▶

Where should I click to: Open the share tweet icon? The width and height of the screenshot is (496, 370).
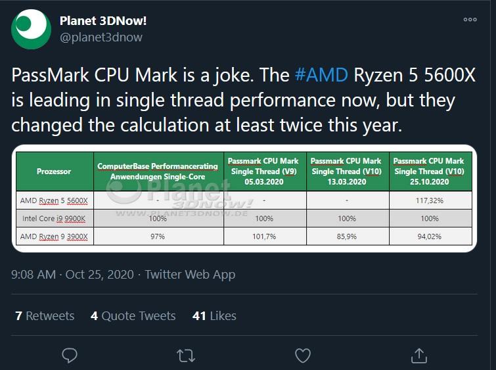(419, 356)
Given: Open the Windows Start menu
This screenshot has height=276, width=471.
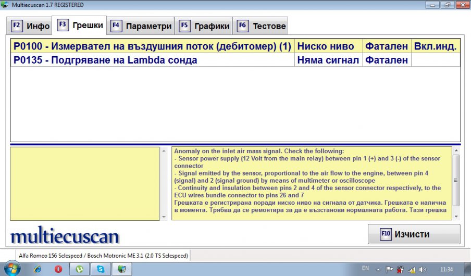Looking at the screenshot, I should tap(11, 269).
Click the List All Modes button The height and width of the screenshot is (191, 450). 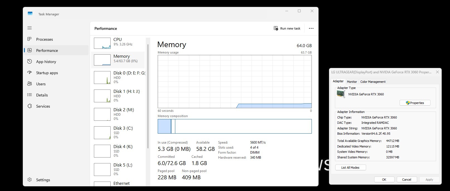pyautogui.click(x=351, y=168)
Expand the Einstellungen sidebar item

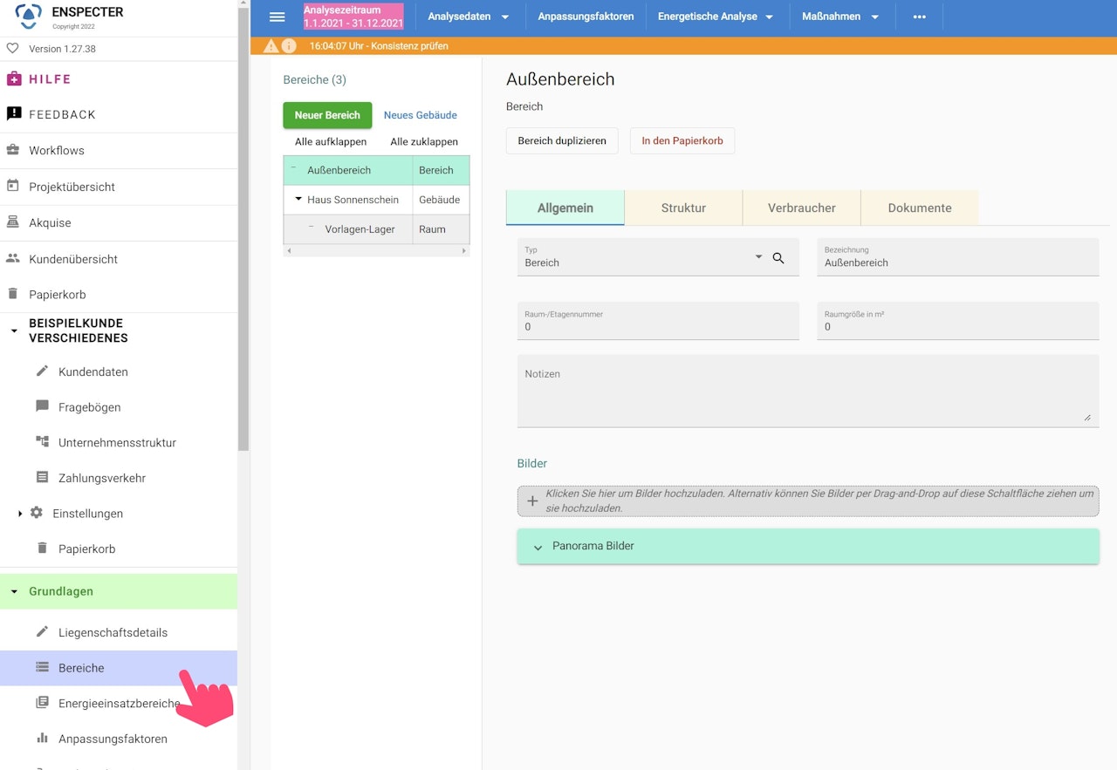[20, 514]
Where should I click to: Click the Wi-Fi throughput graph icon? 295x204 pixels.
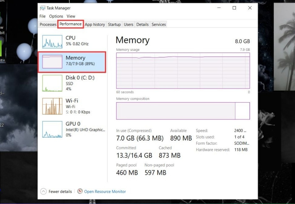click(x=52, y=106)
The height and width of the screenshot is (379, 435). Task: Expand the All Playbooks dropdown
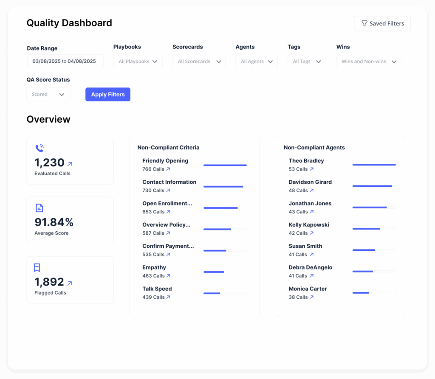point(138,62)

◀

*Problem to work on:*
Repeat exactly the lines from the one containing "The height and width of the screenshot is (379, 435)." to the last line of the records above, including both, and leave out any pictures.

*Answer to the exercise:*
The height and width of the screenshot is (379, 435). Task: Expand the All Playbooks dropdown
point(138,62)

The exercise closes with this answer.